Aunque no se pueda saber el culpable, es más fácil establecer el motivo. Cuenta la leyenda que quienes le pedían algo a la estatua, usualmente se llevaban la mano como prenda de garantía, para regresarla una vez les concediera el milagro. ¿A quién le incumplió Santa Clara? Una novicia de clausura con un mal de amores, un paciente que esperaba su recuperación, un estudiante de medicina que quería aprobar los exámenes o un jugador de beisbol en la antesala de un titulo nacional. También podría haber defraudado al reportero o quizá a Sierva María.
Justamente en 1994, cuando Gabriel García Márquez presentó al mundo Del amor y otros demonios, ese convento de clausura se alistaba para estrenar su versión más terrenal: la del resort. El esplendor original regresó al edificio aun si lo más parecido al espíritu santo era un exótico tucán que robaba los almuerzos de los huéspedes.
Hoy, los ilustres visitantes pagan cifras nada despreciables; a un colombiano promedio el salario mínimo mensual solo le alcanzaría para medio día de hospedaje en una de las habitaciones estándar. La dote debe ser mayor si quiere quedarse en la recámara de la abadesa que se caracteriza por tener el piso treinta centímetros por encima del resto de la segunda planta del convento.

• DATOS DE ORIGEN
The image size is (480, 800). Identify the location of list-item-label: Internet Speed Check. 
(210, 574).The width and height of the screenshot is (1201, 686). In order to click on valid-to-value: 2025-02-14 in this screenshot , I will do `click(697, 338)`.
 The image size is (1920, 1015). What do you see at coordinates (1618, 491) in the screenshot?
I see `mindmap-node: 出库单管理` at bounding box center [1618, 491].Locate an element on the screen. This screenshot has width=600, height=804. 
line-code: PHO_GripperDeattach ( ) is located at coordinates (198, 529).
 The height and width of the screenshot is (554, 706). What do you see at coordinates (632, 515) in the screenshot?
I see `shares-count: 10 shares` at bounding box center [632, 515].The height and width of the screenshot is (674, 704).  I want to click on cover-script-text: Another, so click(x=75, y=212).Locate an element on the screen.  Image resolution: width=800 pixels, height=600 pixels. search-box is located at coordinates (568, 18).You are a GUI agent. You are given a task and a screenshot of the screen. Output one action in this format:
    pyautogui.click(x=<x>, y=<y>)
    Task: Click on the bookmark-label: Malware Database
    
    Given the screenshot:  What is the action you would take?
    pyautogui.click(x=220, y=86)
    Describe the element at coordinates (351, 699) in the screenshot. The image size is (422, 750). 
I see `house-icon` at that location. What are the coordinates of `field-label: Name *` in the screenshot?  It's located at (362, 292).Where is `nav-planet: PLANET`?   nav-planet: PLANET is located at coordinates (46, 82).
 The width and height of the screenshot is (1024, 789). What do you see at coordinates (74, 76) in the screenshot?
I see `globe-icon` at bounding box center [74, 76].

• SOLICITUD DE TRABAJO A
Transcribe literalmente el fragmento del texto sobre el convento convertido en resort que va desde "Justamente en 1994, cuando" hasta "planta del convento.".
• SOLICITUD DE TRABAJO B
Continúa, por favor, el texto sobre el convento convertido en resort a partir de donde termina.

• RESPUESTA A
Justamente en 1994, cuando Gabriel García Márquez presentó al mundo Del amor y otros demonios, ese convento de clausura se alistaba para estrenar su versión más terrenal: la del resort. El esplendor original regresó al edificio aun si lo más parecido al espíritu santo era un exótico tucán que robaba los almuerzos de los huéspedes.
Hoy, los ilustres visitantes pagan cifras nada despreciables; a un colombiano promedio el salario mínimo mensual solo le alcanzaría para medio día de hospedaje en una de las habitaciones estándar. La dote debe ser mayor si quiere quedarse en la recámara de la abadesa que se caracteriza por tener el piso treinta centímetros por encima del resto de la segunda planta del convento.

• RESPUESTA B
Las antiguas celdas de clausura son ahora suites matrimoniales y el comedor donde las novicias eran tentadas con manjares para resistir sus ayunos es el restaurante francés del hotel. En el otrora huerto donde las monjas sembraban bajo el rayo del sol vestidas en sus hábitos, hoy los turistas se bañan en bikini o toman el sol junto a la piscina. A su lado, en lo que alguna vez fue la morgue, los huéspedes reciben tratos más humanos en el SPA. Un piso más arriba, la sala donde tejían las novicias, que luego fue usada por los galenos para coser a los pacientes en sus tiempos de sala de cirugía, hoy es la suite más importante de todas: dedicada al pintor Fernando Botero.
La capilla, hoy salón de fiestas, es tal vez el lugar que más muestra los años del edificio. El relieve de sus paredes, manchadas por el hollín de las veladoras y agrietadas entre tantas capas de estuco y pintura, es como un palimpsesto en el que se leen en simultánea mensajes del pasado y el presente.
Al final de esta área, tres metros más abajo del coro, que hoy es el bar del edificio, está la tumba que Sierva María compartió con virreyes, obispos, abadesas, marqueses y hasta un estudiante de artes –un muerto para cada uso del edificio-. Al anochecer la cierran, no por que crean en fantasmas sino para evitar que los huéspedes alicorados caigan en esa trampa mortal de escalones empinados.
Si bien la cantidad de cadáveres esparcidos durante el proceso de excavación de esa misma cripta tuvo un fuerte impacto en el reportero, allá en 1949, nada se compara con la experiencia de encontrar la enorme cabellera. “Ahí está la noticia”, dice en las notas que dan apertura a Del amor y otros demonios. Eso sí, no traten de buscar registro de ese artículo en los diarios pues desapareció, o tal vez nunca estuvo, como la mismísima mano de Santa Clara.
Ninguna construcción de la ciudad fue tan importante para García Márquez, pero el autor entendía que cada edificación una tenía una historia digna de ser contada. Como una novela, cada una era el resultado de una sucesión eterna de bocetos.
Alguna vez, dijo que lo más le producía fascinación de La Heroica era el misterioso porvenir de sus casas: “Todas parecen tener vida propia, tanto más cuánto más muertas parecen, y van cambiando de forma y de utilidad en el tiempo, mudándose de sitio y de oficio mientras sus dueños pasan de largo por la vida sin demasiado ruido”.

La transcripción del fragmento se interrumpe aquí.